- **TEXTO DE LEITURA**
# # #

Apesar de admitir que gostaria de passar a noite da consoada com as pessoas de quem gosta “a comer uma coisinha boa – a gente aprecia essas coisas todas –”, às vezes, diz o antigo pintor de construção civil, até prefere passar a época festiva sozinho. “Tenho uma vizinha que já me perguntou se eu queria ir lá passar o Natal. Talvez aproveite. Mas se não for, não me importo nada de ficar sozinho. Fico em casa, com a comidinha sempre boa da Cáritas [entregue no âmbito do apoio domiciliário] e se tiver frio vou para a cama”.

A filha só costuma visitá-lo “nas férias de verão” e agora, que vai ser avó pela primeira vez, “também não virá”. “Ela nunca veio passar o Natal, mas a mim não me parece nada mal, porque estou acostumado a isto. Como ela faz anos no dia 25, em princípio sou eu que lhe vou telefonar nesse dia. Mas não digo que não seja ela a ligar na noite. Ela não é desapegada, a minha sorte tem sido ela”.

 

“Há fome em Beja”

 

Campanha da santa casa da misericórdia até dia 26

 

A Santa Casa da Misericórdia de Beja (SCMB) está a deixar, diariamente, num espaço “acessível a todos”, junto ao “jardim do Bacalhau”, no âmbito da campanha “Ser Natal: Oferece com amor, recebe com gratidão”, cerca de 50 quilos de alimentos, como “vegetais, frutas, barritas energéticas, massa, arroz e enlatados”, e também refeições, em “embalagens individuais de takeway” – perto de 150 até à passada terça-feira.

De acordo com Francisca Guerreiro, responsável pelo gabinete de ação social da SCMB, o que é deixado no espaço, principalmente, comida, “vai tudo embora”. Nos “últimos dias”, adianta, “as pessoas esperam à porta que esta abra e vão, principalmente, ao pão, o que é muito impressionante”. “Alguém que vai direito ao pão é alguém que está com fome. Portanto, achamos que há mesmo fome em Beja. Não quero aqui dramatizar muito, mas é a sensação que temos”, reforça, adiantando que “nos 16 anos” que está ligada ao setor social na região nunca tinha sentido “o embate” que sentiu com esta campanha.

A iniciativa, que está a decorrer desde o dia 8 e que chegará ao fim na próxima terça-feira, dia 26, insere-se no “É Natal em Beja”, da responsabilidade da câmara municipal local, e tem como objetivo principal “garantir que o Natal seja uma época mais confortável e digna para todos os membros da nossa comunidade”. Com o lema “Oferece o que tens e recebe o que precisas”, através da campanha são colocados à disposição “excedentes por parte de privados e empresas” e “quem necessita” poderá recolher “bens essenciais, como roupas quentes, calçado, mantas e alimentos”, explica a SCMB.

# # #

(Registos guardados)
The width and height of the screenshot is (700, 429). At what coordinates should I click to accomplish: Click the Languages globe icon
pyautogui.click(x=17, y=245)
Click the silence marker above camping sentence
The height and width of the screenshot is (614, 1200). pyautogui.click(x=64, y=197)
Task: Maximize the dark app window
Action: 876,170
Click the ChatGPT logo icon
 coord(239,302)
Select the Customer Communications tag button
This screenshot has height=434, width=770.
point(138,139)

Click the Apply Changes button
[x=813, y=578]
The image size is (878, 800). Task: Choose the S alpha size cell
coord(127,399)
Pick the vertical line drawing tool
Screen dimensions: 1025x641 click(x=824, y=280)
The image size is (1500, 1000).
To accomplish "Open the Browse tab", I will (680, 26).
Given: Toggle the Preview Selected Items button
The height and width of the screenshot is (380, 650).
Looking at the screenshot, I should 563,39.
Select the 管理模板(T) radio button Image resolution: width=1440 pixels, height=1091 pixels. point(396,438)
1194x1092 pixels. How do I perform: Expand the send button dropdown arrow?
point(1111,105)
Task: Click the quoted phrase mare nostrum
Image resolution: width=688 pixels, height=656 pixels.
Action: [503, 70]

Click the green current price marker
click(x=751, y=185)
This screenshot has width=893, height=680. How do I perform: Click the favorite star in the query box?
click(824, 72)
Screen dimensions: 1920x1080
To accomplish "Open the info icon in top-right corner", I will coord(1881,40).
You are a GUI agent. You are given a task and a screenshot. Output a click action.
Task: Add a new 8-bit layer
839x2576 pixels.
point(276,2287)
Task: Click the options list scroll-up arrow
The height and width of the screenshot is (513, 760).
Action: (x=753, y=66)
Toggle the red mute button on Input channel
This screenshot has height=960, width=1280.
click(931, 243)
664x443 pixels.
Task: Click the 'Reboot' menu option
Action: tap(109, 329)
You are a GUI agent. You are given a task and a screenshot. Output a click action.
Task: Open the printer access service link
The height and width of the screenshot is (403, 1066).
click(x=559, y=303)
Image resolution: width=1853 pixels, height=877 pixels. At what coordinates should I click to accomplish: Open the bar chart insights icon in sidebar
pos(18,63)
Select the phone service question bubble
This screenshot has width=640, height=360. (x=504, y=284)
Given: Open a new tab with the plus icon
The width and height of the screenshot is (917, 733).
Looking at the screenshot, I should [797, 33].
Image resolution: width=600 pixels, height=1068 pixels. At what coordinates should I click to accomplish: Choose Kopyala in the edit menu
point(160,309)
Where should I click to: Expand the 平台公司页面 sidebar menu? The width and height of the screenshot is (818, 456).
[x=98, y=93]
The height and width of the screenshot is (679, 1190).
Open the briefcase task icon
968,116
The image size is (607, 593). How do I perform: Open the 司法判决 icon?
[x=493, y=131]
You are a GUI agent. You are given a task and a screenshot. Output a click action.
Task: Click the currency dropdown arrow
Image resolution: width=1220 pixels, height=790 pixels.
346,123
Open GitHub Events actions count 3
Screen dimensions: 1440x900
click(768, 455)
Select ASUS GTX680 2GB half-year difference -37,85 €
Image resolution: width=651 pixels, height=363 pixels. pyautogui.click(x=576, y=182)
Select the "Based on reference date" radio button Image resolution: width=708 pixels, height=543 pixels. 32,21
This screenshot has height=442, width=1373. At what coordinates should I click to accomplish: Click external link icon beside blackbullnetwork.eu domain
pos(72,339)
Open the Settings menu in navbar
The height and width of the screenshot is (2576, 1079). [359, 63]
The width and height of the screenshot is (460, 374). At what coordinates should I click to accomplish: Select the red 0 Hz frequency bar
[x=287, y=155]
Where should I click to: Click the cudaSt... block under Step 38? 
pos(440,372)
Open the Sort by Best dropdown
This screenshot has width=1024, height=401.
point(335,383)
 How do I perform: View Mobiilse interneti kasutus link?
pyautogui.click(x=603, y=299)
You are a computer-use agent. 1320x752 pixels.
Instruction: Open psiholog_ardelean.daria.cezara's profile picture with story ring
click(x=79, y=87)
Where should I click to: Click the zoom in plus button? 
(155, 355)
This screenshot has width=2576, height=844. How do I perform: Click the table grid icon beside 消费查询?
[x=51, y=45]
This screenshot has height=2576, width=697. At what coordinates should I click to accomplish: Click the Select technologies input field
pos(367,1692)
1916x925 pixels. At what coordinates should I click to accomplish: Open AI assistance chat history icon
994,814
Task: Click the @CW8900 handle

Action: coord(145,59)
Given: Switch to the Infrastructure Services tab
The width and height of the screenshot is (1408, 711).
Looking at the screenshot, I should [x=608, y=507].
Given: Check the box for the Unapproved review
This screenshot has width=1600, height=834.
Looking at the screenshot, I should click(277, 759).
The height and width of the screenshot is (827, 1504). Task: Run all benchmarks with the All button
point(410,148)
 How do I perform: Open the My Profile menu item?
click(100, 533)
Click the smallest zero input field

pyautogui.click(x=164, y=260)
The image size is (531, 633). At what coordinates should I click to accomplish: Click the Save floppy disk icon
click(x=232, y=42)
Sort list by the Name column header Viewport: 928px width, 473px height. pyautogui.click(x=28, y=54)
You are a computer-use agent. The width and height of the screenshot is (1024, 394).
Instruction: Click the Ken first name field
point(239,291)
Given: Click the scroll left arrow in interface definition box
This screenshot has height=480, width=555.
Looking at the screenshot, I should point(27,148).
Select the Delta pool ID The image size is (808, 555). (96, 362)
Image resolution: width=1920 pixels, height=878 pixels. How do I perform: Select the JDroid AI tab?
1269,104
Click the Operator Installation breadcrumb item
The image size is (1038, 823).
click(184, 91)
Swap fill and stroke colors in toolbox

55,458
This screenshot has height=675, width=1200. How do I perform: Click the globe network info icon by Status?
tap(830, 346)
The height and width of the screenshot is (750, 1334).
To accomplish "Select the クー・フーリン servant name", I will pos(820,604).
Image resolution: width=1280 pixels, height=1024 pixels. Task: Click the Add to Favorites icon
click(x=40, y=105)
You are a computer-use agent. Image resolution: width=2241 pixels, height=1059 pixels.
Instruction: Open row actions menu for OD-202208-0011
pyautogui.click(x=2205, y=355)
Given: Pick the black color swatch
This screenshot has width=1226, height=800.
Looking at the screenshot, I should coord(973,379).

# # #

- **EXERCÍCIOS**
**A.** Reproduza fielmente o trecho do texto sobre o Natal em Beja que começa em "A filha só costuma" e acaba em "à passada terça-feira.".
**B.** Responda às perguntas seguintes com base no texto sobre o Natal em Beja.
(i) Em que altura do ano costuma a filha visitar o antigo pintor de construção civil?
(ii) Que quantidade de alimentos deixa diariamente a Santa Casa da Misericórdia de Beja no espaço junto ao "jardim do Bacalhau"?
(iii) Em que dia termina a campanha?
**C.** Prossiga o texto sobre o Natal em Beja a partir da última frase apresentada.

- **RESPOSTAS**
**A.**
A filha só costuma visitá-lo “nas férias de verão” e agora, que vai ser avó pela primeira vez, “também não virá”. “Ela nunca veio passar o Natal, mas a mim não me parece nada mal, porque estou acostumado a isto. Como ela faz anos no dia 25, em princípio sou eu que lhe vou telefonar nesse dia. Mas não digo que não seja ela a ligar na noite. Ela não é desapegada, a minha sorte tem sido ela”.

 

“Há fome em Beja”

 

Campanha da santa casa da misericórdia até dia 26

 

A Santa Casa da Misericórdia de Beja (SCMB) está a deixar, diariamente, num espaço “acessível a todos”, junto ao “jardim do Bacalhau”, no âmbito da campanha “Ser Natal: Oferece com amor, recebe com gratidão”, cerca de 50 quilos de alimentos, como “vegetais, frutas, barritas energéticas, massa, arroz e enlatados”, e também refeições, em “embalagens individuais de takeway” – perto de 150 até à passada terça-feira.

**B.**
(i) Nas férias de verão.
(ii) Cerca de 50 quilos.
(iii) Na terça-feira, dia 26.

**C.**
Segundo Francisca Guerreiro, a comunidade tem-se mobilizado, tem mostrado “que é muito solidária”, mas “com o nosso apelo, às vezes, quase de porta em porta”. A grande preocupação “são agora os últimos dias” da campanha, porque “aí não vamos ter refeições dos restaurantes, porque os jantares de Natal estão a acabar”, frisa. Assim, “alguns elementos da equipa [da SCMB] já se mobilizaram para no dia 24 virem cozinhar e deixarem lá refeições”, adianta a responsável, que apela, no entanto, a que também a comunidade, “quando for fazer o avio da noite de Natal”, compre alguma coisa para deixar no espaço, que está aberto entre as 10:00 e as 21:00 horas. “Se alguém quiser comprar um bolinho rei, uma caixa de broas, um frango assado, qualquer coisa, acho que naquela noite [da consoada] devia haver ali fartura de muita coisa. Para nós não vai ser fácil conseguirmos rechear a loja”.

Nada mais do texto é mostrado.